The answer is every record that follows, printed exactly.

═════ Record excerpts

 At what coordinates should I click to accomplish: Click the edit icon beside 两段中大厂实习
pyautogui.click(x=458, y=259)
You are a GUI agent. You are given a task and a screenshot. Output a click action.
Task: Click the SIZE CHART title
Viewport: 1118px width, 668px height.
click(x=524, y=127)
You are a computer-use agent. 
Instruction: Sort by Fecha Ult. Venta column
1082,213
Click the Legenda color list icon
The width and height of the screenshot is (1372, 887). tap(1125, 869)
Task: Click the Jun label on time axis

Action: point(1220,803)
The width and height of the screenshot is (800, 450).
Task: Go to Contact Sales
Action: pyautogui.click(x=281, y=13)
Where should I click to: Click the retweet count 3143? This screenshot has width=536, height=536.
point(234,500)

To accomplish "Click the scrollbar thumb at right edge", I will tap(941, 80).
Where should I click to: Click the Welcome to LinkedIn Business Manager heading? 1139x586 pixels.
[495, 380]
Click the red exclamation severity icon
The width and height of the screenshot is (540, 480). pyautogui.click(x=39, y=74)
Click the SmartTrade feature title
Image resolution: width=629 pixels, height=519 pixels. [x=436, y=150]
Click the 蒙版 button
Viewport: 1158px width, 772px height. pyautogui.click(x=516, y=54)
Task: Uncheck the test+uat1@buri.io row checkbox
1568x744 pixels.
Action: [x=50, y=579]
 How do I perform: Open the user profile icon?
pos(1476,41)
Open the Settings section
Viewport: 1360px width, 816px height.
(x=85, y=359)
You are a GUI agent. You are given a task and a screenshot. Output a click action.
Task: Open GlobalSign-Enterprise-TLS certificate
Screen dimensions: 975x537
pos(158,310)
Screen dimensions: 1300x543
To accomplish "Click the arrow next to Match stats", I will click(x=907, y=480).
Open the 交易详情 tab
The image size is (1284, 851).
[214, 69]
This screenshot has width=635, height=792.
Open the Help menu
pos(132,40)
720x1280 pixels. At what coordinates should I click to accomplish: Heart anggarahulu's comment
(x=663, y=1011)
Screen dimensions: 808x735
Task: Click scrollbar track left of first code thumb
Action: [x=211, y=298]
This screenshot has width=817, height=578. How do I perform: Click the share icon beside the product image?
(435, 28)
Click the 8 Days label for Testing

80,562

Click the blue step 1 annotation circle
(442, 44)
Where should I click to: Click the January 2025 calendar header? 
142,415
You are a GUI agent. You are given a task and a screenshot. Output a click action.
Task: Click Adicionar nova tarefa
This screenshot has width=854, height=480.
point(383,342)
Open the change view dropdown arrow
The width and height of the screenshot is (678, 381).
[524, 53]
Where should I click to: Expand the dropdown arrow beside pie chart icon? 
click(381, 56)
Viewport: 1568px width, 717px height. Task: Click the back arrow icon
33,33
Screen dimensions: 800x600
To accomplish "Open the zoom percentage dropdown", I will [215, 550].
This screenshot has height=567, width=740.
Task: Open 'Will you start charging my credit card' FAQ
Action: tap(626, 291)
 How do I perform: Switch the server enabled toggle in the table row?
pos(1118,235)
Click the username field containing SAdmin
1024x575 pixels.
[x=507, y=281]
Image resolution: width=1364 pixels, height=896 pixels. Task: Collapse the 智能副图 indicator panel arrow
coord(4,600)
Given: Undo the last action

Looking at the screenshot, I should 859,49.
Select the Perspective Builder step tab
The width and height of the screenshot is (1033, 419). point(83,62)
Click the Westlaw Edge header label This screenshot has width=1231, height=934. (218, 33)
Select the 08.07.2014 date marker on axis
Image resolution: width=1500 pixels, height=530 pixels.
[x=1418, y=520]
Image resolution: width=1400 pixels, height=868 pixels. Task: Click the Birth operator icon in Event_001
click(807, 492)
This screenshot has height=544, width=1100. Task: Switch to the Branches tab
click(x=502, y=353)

══════════

§ **Written response**
 At what coordinates should I click to accomplish: Click the edit icon beside 两段中大厂实习
pyautogui.click(x=458, y=259)
You are a GUI agent. You are given a task and a screenshot. Output a click action.
Task: Click the SIZE CHART title
Viewport: 1118px width, 668px height.
click(x=524, y=127)
You are a computer-use agent. 
Instruction: Sort by Fecha Ult. Venta column
1082,213
Click the Legenda color list icon
The width and height of the screenshot is (1372, 887). tap(1125, 869)
Task: Click the Jun label on time axis

Action: point(1220,803)
The width and height of the screenshot is (800, 450).
Task: Go to Contact Sales
Action: pyautogui.click(x=281, y=13)
Where should I click to: Click the retweet count 3143? This screenshot has width=536, height=536.
point(234,500)

To accomplish "Click the scrollbar thumb at right edge", I will tap(941, 80).
Where should I click to: Click the Welcome to LinkedIn Business Manager heading? 1139x586 pixels.
[495, 380]
Click the red exclamation severity icon
The width and height of the screenshot is (540, 480). pyautogui.click(x=39, y=74)
Click the SmartTrade feature title
Image resolution: width=629 pixels, height=519 pixels. [x=436, y=150]
Click the 蒙版 button
Viewport: 1158px width, 772px height. pyautogui.click(x=516, y=54)
Task: Uncheck the test+uat1@buri.io row checkbox
1568x744 pixels.
Action: [x=50, y=579]
 How do I perform: Open the user profile icon?
pos(1476,41)
Open the Settings section
Viewport: 1360px width, 816px height.
(x=85, y=359)
You are a GUI agent. You are given a task and a screenshot. Output a click action.
Task: Open GlobalSign-Enterprise-TLS certificate
Screen dimensions: 975x537
pos(158,310)
Screen dimensions: 1300x543
To accomplish "Click the arrow next to Match stats", I will click(x=907, y=480).
Open the 交易详情 tab
The image size is (1284, 851).
[214, 69]
This screenshot has width=635, height=792.
Open the Help menu
pos(132,40)
720x1280 pixels. At what coordinates should I click to accomplish: Heart anggarahulu's comment
(x=663, y=1011)
Screen dimensions: 808x735
Task: Click scrollbar track left of first code thumb
Action: [x=211, y=298]
This screenshot has width=817, height=578. How do I perform: Click the share icon beside the product image?
(435, 28)
Click the 8 Days label for Testing

80,562

Click the blue step 1 annotation circle
(442, 44)
Where should I click to: Click the January 2025 calendar header? 
142,415
You are a GUI agent. You are given a task and a screenshot. Output a click action.
Task: Click Adicionar nova tarefa
This screenshot has width=854, height=480.
point(383,342)
Open the change view dropdown arrow
The width and height of the screenshot is (678, 381).
[524, 53]
Where should I click to: Expand the dropdown arrow beside pie chart icon? 
click(381, 56)
Viewport: 1568px width, 717px height. Task: Click the back arrow icon
33,33
Screen dimensions: 800x600
To accomplish "Open the zoom percentage dropdown", I will [215, 550].
This screenshot has height=567, width=740.
Task: Open 'Will you start charging my credit card' FAQ
Action: tap(626, 291)
 How do I perform: Switch the server enabled toggle in the table row?
pos(1118,235)
Click the username field containing SAdmin
1024x575 pixels.
[x=507, y=281]
Image resolution: width=1364 pixels, height=896 pixels. Task: Collapse the 智能副图 indicator panel arrow
coord(4,600)
Given: Undo the last action

Looking at the screenshot, I should 859,49.
Select the Perspective Builder step tab
The width and height of the screenshot is (1033, 419). point(83,62)
Click the Westlaw Edge header label This screenshot has width=1231, height=934. (218, 33)
Select the 08.07.2014 date marker on axis
Image resolution: width=1500 pixels, height=530 pixels.
[x=1418, y=520]
Image resolution: width=1400 pixels, height=868 pixels. Task: Click the Birth operator icon in Event_001
click(807, 492)
This screenshot has height=544, width=1100. Task: Switch to the Branches tab
click(x=502, y=353)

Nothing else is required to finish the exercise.